ゼリー飲料市場、コロナで活動量減り需要低迷 トップブランド「inゼリー」が考える窮余の策とは?
ゼリー飲料市場は、コロナで人の動きが制限されたことが痛手となり20%弱の落ち込みで推移している。 コロナで大きく失ったのは、ボリュームの大きいスポーツシーンとオフィスワーカーが通勤途中にコンビニなどで購入するビジネスシーン。人の活動量に左右されやすく、トップブランドの「inゼリー」もこの影響をもろに受け、中でも看板アイテムの「エネルギー」が苦戦している。 コロナ終息のめどは立たず、今年1月には緊急事態宣言が再発令されたことで、人の活動量は当面戻りそうにない。 ゼリー飲料はこのまま停滞し続けてしまうのだろうか。
「inゼリー」を担当する森永製菓の榎本浩二健康マーケティング部ブランドマネジャーに訊くと「スポーツや通勤の失ってしまったところを躍起になって取り返すよりも、新しく生まれた飲用シーンや伸長しつつあるシーンを掘り起こしていきたい」との答えが返ってきた。 この考えの下、新たな可能性として期待を寄せるのが、今期(3月期)、全体が厳しい中で善戦している「プロテイン」と「マルチミネラル」の2品。

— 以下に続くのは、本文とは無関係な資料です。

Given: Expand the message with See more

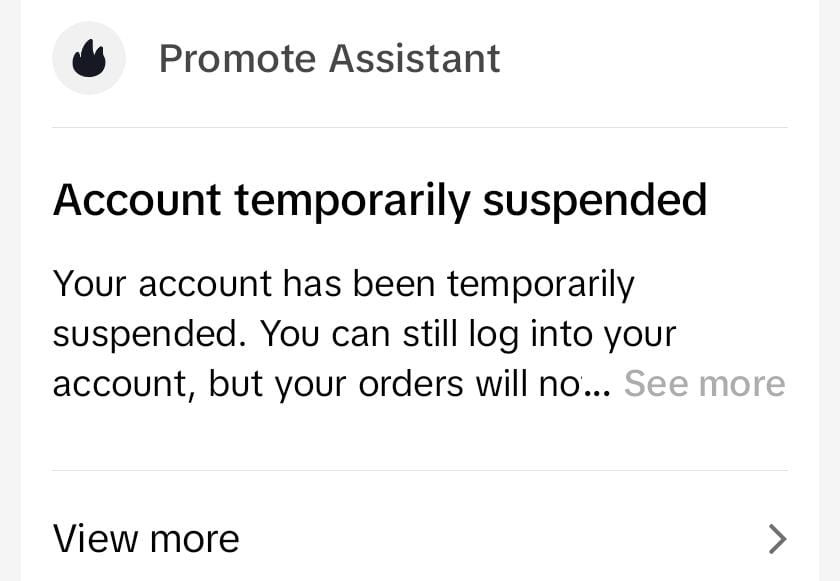Looking at the screenshot, I should [704, 384].
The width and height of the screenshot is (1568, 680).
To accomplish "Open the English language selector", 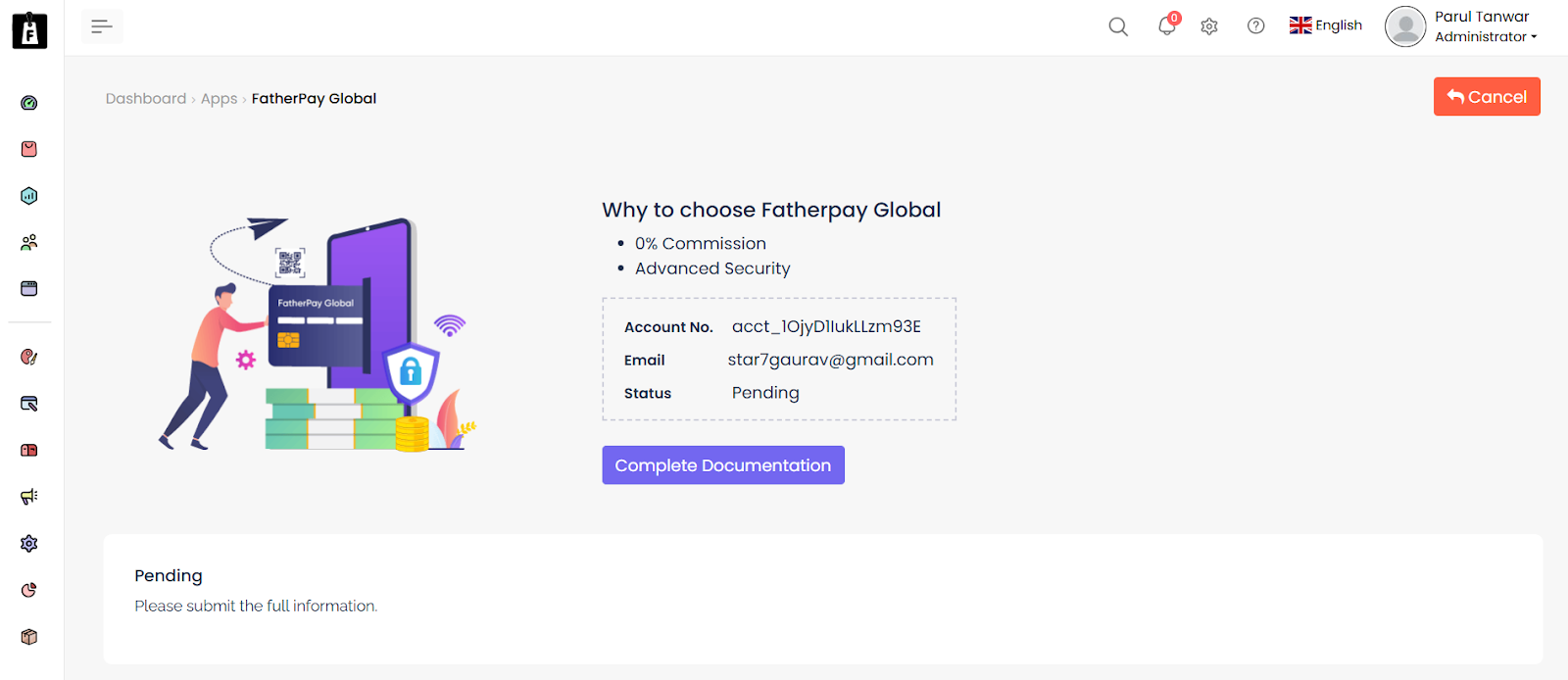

「プロテイン」は、コロナ以前からプロテイン粉末ブームで伸長傾向にあったが、コロナでその勢いが加速。「在宅時間が長くなることで、体型の変化や体重の増加、筋肉が落ちるといったことへの意識が高まり、プロテインの摂取ニーズが一層高まっている」。 日常使いの「inゼリープロテイン」と本格的なトレーニング向けの「inゼリープロテイン15000」がともに好調で、昨年9月には同2品にプロテインの働きを強めるEルチンを配合して磨きをかけた。 この狙いについては「プロテインを求めるユーザーも細分化されトレーニングに対する知識を持たれるようになっていく中で、タンパク質の量を追求するのではなく、効率的に理想の体に近づけるためにEルチンという抗酸化成分を入れることで差別化を図った」と説明する。 一方、「マルチミネラル」は体調管理ニーズの高まりに対応して伸長している。 これについては「ビタミンはどちらかというと体調を崩したときに、それに対処するものとして摂取されると捉えている。その点、今シーズンはインフルエンザや風邪の罹患者数が少なくビタミンはいまひとつだが、その反面、予防ニーズの高まりでミネラルの動きはいい」とみている。